**Exercise instructions:**
Carry on the forum thread about parents struggling to find time alone together, picking up after its final post.

**Passage provided:**

>> START

Normally the moment my lips touch my wifes we are greeted by a cough, a toilet flush or door slamming loudly.
 

Riggs

Member
My 4 year old had obviously been in our room one day last week as her barbie dolls were wearing condom rain hats.

My son (7) fired a “cannon” at my friend when she visited for the first time that was actually a tampax compact.

We once caught them playing “crinimal and pleece occifer” with novelty fur trimmed handcuffs.

We’ve installed high shelves now.
Some good ones there, thats the issue of a bedside drawer in our case as its in easy reach of the kids. The things in there need to be easily accessible when you are in bed but at the same time they need to be away from prying hands delving in there uninvited. :LOL:
 

Riggs

Member
This thread is just for fun and was something that got me thinking the other day. I love my family and wouldnt change a thing about them but also as someone with 3 children who are rapidly growing it can be increasing difficult to get 'alone time' together with my wife. When children are young and cant wander the house of their own accord or come stumbling into your room at the most inappropriate times its not too difficult but as they get older and have free reign it gets increasing harder to find the time/space for that 'alone time' before someone comes flying into the room. 😬

Most of us cant afford frequent child free 'dirty weekends' and dont want to spend too much time away from the kids.

So my question is, how do most people manage it? What are your funniest stories? Have you been seen by the children and had to make up some lame excuse as to what you were doing? :LOL:😳
 

Riggs

Member
We’d just got down to do the dirty when my daughters dog ran into the room and jumped up on my partners back
And then said daughter (at the time aged 18) came wandering in to find the dog!

>> END

**Dataset rows:**
>> START

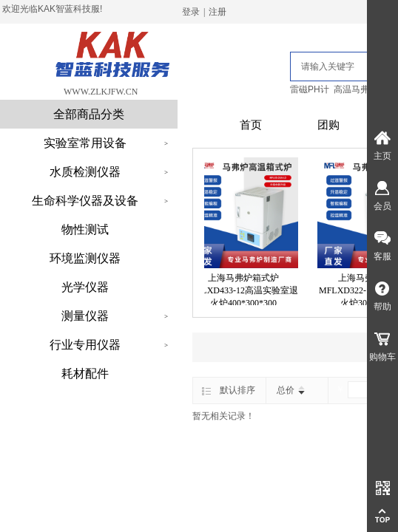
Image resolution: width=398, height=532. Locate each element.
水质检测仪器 (85, 171)
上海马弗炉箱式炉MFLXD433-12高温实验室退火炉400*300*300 (247, 290)
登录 (191, 12)
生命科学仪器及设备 (85, 200)
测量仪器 (85, 316)
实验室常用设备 (85, 143)
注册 (217, 12)
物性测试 (85, 229)
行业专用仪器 (85, 344)
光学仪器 (85, 287)
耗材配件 (85, 373)
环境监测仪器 (85, 258)
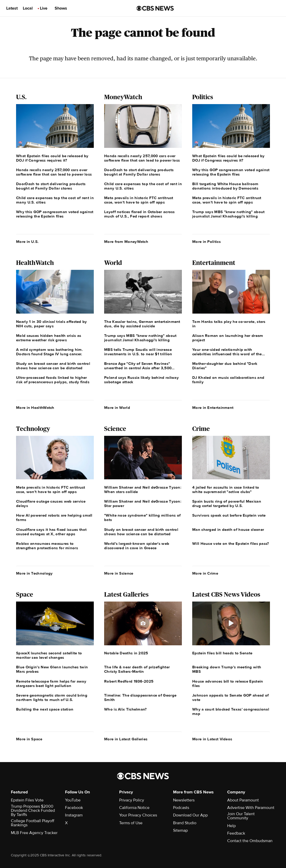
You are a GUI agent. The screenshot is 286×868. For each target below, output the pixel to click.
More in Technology (34, 573)
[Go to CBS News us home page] (155, 8)
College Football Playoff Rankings (32, 823)
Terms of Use (131, 823)
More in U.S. (27, 242)
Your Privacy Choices (138, 815)
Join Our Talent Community (241, 816)
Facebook (74, 808)
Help (231, 826)
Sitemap (180, 830)
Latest (12, 8)
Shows (61, 8)
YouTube (73, 800)
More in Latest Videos (212, 739)
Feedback (236, 833)
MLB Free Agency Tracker (34, 833)
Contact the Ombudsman (250, 841)
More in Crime (205, 573)
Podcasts (181, 808)
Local (28, 8)
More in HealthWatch (35, 408)
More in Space (29, 739)
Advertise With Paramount (251, 808)
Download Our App (190, 815)
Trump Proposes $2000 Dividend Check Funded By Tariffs (33, 810)
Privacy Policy (132, 800)
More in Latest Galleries (126, 739)
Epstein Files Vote (27, 800)
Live (44, 8)
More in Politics (206, 242)
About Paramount (243, 800)
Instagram (74, 815)
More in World (117, 408)
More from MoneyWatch (126, 242)
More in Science (119, 573)
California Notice (134, 808)
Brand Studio (184, 823)
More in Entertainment (213, 408)
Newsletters (184, 800)
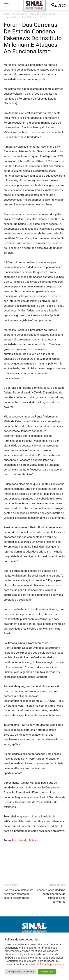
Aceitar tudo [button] (47, 972)
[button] (6, 5)
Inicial (6, 14)
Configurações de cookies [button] (20, 972)
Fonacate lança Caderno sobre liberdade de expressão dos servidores (50, 896)
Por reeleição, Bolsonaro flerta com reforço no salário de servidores (19, 894)
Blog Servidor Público (25, 840)
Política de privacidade (50, 964)
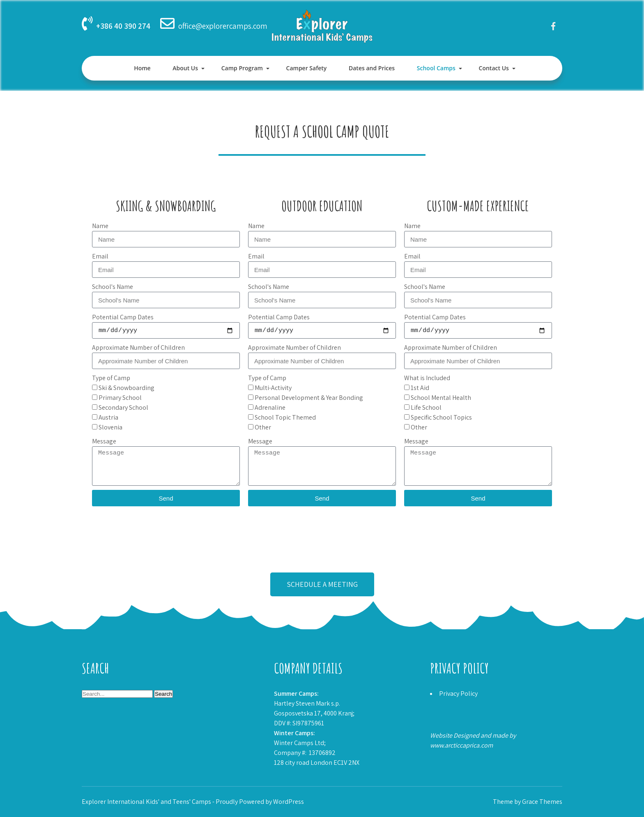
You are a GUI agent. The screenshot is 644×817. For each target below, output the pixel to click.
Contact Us (494, 68)
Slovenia (110, 427)
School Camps (436, 68)
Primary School (120, 397)
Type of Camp (111, 378)
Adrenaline (270, 407)
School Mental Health (441, 397)
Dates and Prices (372, 68)
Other (263, 427)
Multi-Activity (273, 388)
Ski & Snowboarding (126, 388)
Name (100, 226)
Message (104, 441)
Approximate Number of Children (138, 347)
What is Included (427, 378)
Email (100, 256)
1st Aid (420, 388)
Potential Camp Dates (123, 317)
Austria (108, 417)
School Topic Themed (285, 417)
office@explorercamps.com (223, 26)
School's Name (113, 286)
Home (142, 68)
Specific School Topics (441, 417)
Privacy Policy (458, 693)
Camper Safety (306, 68)
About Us (185, 68)
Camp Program (242, 68)
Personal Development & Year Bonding (309, 397)
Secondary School (123, 407)
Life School (426, 407)
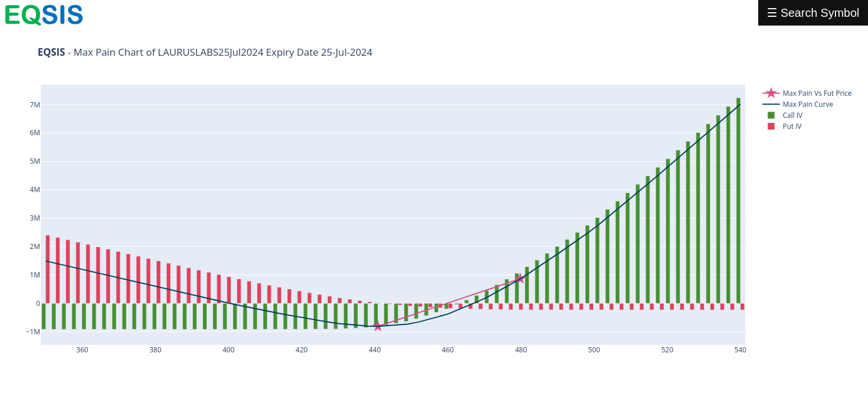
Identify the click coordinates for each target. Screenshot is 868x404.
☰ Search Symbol (813, 13)
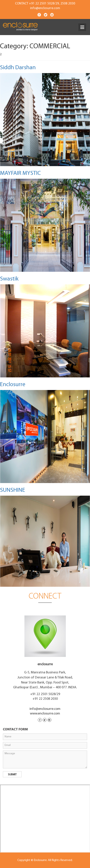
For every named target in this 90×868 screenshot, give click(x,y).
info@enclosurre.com (45, 8)
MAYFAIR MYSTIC (20, 173)
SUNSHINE (12, 490)
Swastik (9, 279)
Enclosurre (12, 385)
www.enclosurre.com (45, 713)
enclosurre (45, 664)
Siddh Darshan (18, 68)
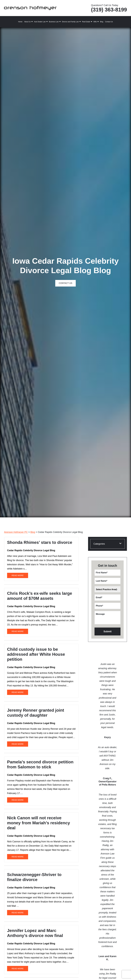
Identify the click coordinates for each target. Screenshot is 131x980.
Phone (99, 606)
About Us (27, 22)
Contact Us (109, 22)
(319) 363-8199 (109, 10)
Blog (101, 22)
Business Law (54, 22)
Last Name (101, 581)
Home (20, 22)
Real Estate (86, 22)
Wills (95, 22)
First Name (101, 573)
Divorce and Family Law (70, 22)
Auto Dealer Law (40, 22)
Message (100, 614)
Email (99, 597)
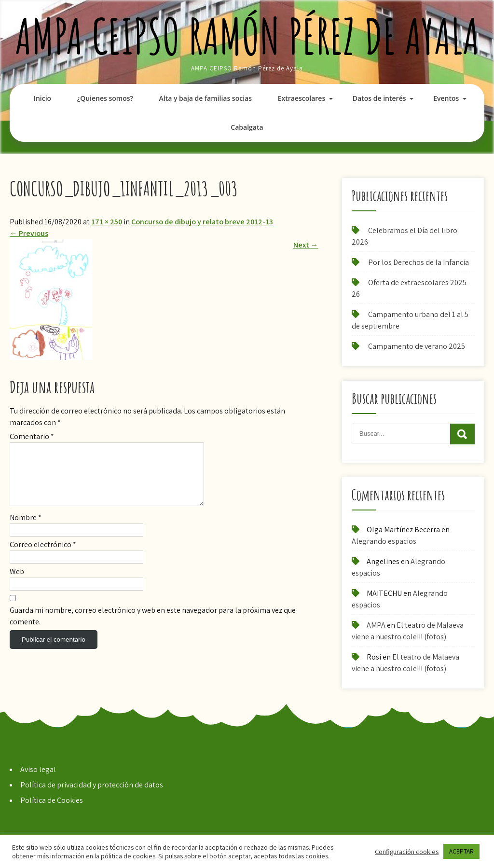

>> END

**Answer to the problem:**
Then for some reason sat at the end of the bed for a chat!
She killed that one dead
Guess thats one way to style out the awkwardness rather than running out covering her eyes. Maybe she was trying to make out she had seen nothing and played it cool by staying for a chat. Meanwhile both of you inside are currently like :eek::sick:...

Another time we got down to it at about 1am thinking they where asleep
We’d just finished the deed when we heard a noise
Both froze-thinking it was either a burglar or a ghost
Nope-my son had got out of bed for a pee-somehow while half asleep had crawled under our bed and crashed out
We’d shagged on top of him...
Had he woken up or was he still asleep while you had been going on? Imagine if he had popped his head out from under the bed while you were just finishing up... I mean how do you stop when that moment comes (pun intended). :ROFLMAO:

Some stories that are making me feel better at least, keep them coming.
 

Riggs

Member
The lubes were Ann summers box of 10 sachet😜
Havent seen those particular flavours before but always liked those particular Brit classic candies. (y)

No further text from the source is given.